##### INFORMATION SUPPLIED #####

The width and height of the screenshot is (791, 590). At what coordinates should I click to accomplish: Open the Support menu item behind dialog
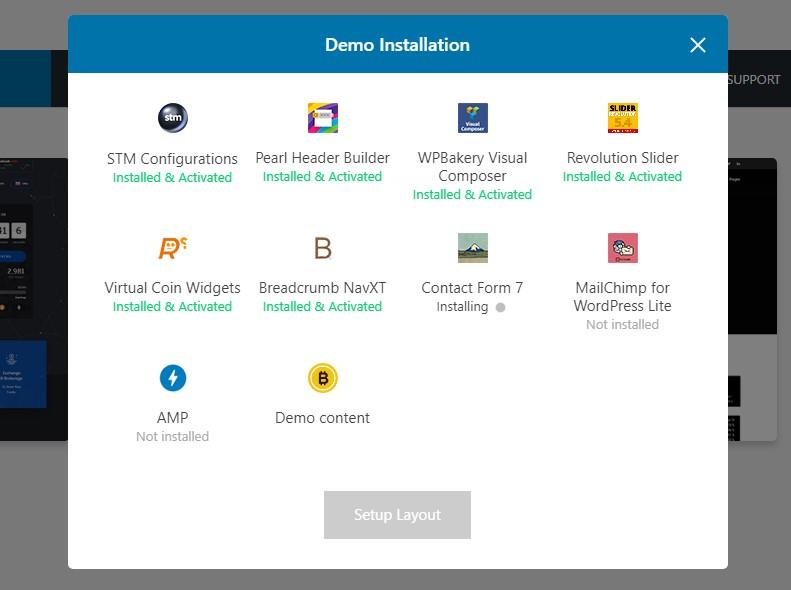(x=754, y=80)
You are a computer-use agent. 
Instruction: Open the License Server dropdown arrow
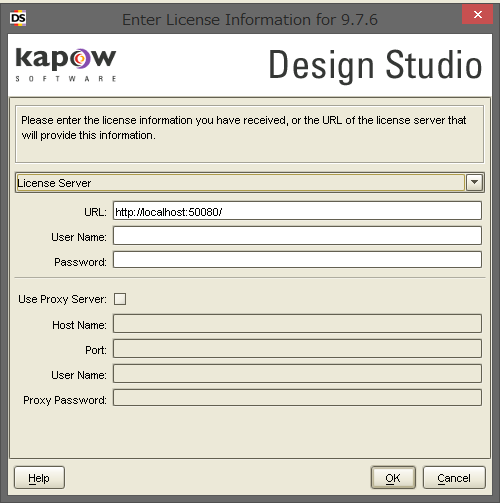tap(474, 183)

#####

**YOUR GOAL:** Reproduce the listing with every "Open" swapped for "Select" and everything else unchanged, omitting the pictures.

**WRITTEN SOLUTION:**
The width and height of the screenshot is (791, 590). At what coordinates should I click to accomplish: Select the Support menu item behind dialog
(x=754, y=80)
You are a computer-use agent. 
Instruction: Select the License Server dropdown arrow
tap(474, 183)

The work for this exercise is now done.